--- Provided entries Enclosed Below ---

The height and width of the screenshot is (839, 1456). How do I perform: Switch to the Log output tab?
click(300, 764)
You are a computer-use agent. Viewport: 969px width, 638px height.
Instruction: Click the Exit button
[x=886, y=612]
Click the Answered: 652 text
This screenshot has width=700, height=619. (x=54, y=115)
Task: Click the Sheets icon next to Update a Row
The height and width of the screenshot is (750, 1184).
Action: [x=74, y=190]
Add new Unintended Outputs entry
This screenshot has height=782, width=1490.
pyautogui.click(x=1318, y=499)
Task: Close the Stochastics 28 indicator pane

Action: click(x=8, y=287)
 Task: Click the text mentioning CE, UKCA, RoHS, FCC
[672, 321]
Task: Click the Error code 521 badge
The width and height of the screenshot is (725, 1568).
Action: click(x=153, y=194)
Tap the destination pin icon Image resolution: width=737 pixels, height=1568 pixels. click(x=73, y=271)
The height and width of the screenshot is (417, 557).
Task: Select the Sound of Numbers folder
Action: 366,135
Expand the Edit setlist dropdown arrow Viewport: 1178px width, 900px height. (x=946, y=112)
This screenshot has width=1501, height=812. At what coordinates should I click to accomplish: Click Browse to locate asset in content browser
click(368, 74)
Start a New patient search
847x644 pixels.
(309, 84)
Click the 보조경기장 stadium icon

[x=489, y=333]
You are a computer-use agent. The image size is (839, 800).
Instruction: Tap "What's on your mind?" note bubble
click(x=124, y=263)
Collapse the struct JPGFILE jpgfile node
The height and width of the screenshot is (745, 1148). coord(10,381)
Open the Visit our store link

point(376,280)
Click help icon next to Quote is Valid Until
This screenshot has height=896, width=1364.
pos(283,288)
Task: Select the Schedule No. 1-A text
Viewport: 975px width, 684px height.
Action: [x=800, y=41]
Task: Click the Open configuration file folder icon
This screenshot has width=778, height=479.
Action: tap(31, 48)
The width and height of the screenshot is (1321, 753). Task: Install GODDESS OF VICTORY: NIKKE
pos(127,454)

--- End of Enclosed Provided entries ---

_Your goal_
Look through the entries above. Copy each line in which the string "computer" occurs.

_Answer box_
You are a computer-use agent. Viewport: 969px width, 638px height.
You are a computer-use agent. The image size is (839, 800).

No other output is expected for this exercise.